In the first 20 minutes of Gentlemen Broncos we’re introduced to a self-obsessed sci-fi novelist with a fetish for native American fashion accessories, character names that end in “ous,” and girls with breasts that shoot lasers; a middle-aged woman who makes dresses with materials like beach towels and names like “reachable dreams”; and a super-low-budget film producer of indeterminate race and ambiguous sexuality who wears acid-washed jeans and whose mouth looks like it’s being continually twisted back with meat hooks. And then just when you think the film can’t accommodate any more weirdos, in walks a dude with ‘80s hair-metal hair and a snake wrapped around his neck.
But that’s the world of Jared Hess, the Napoleon Dynamite director who seems dedicated to fetishizing the offbeat at any cost. In the case of his latest film, that cost is particularly steep, as it includes humor, inventiveness, and a general sense of purpose. Hess (along with his wife and co-writer Jerusha) conceives of character as a piling on of as many offbeat qualities as a single figure will take, hoping that one of these quirks will achieve its comic purpose. But whereas that great creator of quirky supporting characters, Charles Dickens, wisely stuck each of his comic grotesques with a single distinctive gesture or phrase, Hess’s figures are so overloaded with bad ideas it’s difficult to tell what the joke is supposed to be. The only thing that’s clear is that it’s not very funny.
Amid this misguided gallery of supporting players, Broncos‘s lead, 17-year-old Benjamin Purvis (Michael Angarano), is the comparatively normal center of Hess’s universe. He’s a homeschooled sci-fi geek, but unlike Napoleon Dynamite, he’s surrounded by weirdos far more weird than he is. An aspiring novelist, he heads off for a weekend writer’s conference where his hero, genre legend Ronald Chevalier (Jemaine Clement), is both the featured speaker and the judge of an amateur manuscript contest. Benjamin submits his own entry—some silliness called Yeast Lords, which features flying reindeer, pink projectile vomit, and a hero who reattaches one of his testicles by hand—only to have a writer-blocked Chevalier steal his story and turn it into his biggest success in years. And as if that writer’s act of plagiarism and general sliminess weren’t enough to clinch the deal, you know Chevalier’s no good because he turns Benjamin’s burly hero into a blond-haired effeminate whiner.
But apparently Yeast Lords is a hot property. Because while Cheavlier is stealing the manuscript, local filmmaker Lonnie Donaho (Hector Jimenez) is busy turning the material into his latest no-budget movie. So as Broncos unfolds, Hess gives us three versions of the story. He intercuts footage that literalizes both Benjamin and Chevalier’s take on the material, pitting Sam Rockwell (as both writer’s protags) against a B-movie landscape of painted backdrops and lo-fi effects. Then he gives us the far cruder footage from Lonnie’s movie—amateur filmmaking at its most amateur.

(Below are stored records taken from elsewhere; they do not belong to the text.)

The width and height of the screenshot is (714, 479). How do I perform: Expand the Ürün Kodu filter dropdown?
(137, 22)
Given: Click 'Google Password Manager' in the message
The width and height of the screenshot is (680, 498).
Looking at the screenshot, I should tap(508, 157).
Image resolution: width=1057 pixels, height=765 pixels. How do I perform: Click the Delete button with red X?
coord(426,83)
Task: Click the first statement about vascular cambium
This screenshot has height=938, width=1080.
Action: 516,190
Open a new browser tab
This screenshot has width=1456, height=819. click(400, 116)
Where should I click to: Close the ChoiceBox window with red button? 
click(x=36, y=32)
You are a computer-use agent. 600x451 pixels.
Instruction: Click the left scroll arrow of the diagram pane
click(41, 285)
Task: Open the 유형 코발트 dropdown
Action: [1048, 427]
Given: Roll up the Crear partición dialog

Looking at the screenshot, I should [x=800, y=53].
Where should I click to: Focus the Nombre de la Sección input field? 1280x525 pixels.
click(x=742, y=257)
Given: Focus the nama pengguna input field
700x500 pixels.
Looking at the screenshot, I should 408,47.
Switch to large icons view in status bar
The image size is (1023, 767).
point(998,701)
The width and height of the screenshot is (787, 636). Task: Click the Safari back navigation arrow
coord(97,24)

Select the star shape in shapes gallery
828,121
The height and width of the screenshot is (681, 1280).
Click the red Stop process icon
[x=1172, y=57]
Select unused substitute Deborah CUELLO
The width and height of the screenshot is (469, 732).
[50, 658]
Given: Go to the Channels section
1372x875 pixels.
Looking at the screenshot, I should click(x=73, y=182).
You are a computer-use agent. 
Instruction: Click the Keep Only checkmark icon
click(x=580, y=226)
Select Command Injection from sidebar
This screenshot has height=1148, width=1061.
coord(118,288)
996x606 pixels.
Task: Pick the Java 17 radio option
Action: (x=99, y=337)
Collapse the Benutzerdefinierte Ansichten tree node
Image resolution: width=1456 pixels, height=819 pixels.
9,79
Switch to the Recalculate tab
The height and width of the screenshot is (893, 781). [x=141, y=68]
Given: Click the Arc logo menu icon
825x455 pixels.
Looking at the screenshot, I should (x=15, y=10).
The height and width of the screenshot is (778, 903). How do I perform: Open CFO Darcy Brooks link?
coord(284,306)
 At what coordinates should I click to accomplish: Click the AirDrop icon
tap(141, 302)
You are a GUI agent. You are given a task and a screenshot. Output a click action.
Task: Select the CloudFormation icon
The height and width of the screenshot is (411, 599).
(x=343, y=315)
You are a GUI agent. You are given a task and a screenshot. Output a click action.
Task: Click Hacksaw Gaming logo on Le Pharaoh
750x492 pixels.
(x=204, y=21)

But just as the sight of misfits putting on an uncouth display of cinema can only yield so much comic mileage, so the more polished footage drawn from Benjamin’s story comes up similarly short on laughs. A comic aside is only as good as its inspiration and, for all its grotesqueries, Yeast Lords is considerably less clever than the film’s characters would have you believe.
As Benjamin becomes aware of Chevalier’s plagiarism and sets about putting things right, something begins to happen in the film. Hess’s commitment to weirdness—not much of a positive quality when unmatched by comic inventiveness, but endearing in a small measure nonetheless—begins to waver. Characters defined—however confusedly—by their quirks, begin to round into the roles of stock figures: the villain, the girlfriend, the supportive allies. And even as Hess continues to serve up offbeat, if unwelcome, little bits of business (Benjamin’s first kiss with his leading lady, for example, is streaked with vomit), the film attempts to trade look-at-these-freaks yuks for a more sentimental orientation in which the characters come together to help each other and exhibit a genuine affection for one another.
Broncos is clearly not this second, good-natured type of film and even such questionable early sequences as Hess’s setting up of a fat woman shopping for a dress as an object of laughter seem more in line with the movie’s sensibility than its vaguely feel-good final act. Especially since even as he plays at making nice, Hess still seems to see his characters as little more than objects of comedic fun. The only problem is they’re so dimly imagined that, in the end, there’s really not much to laugh at after all.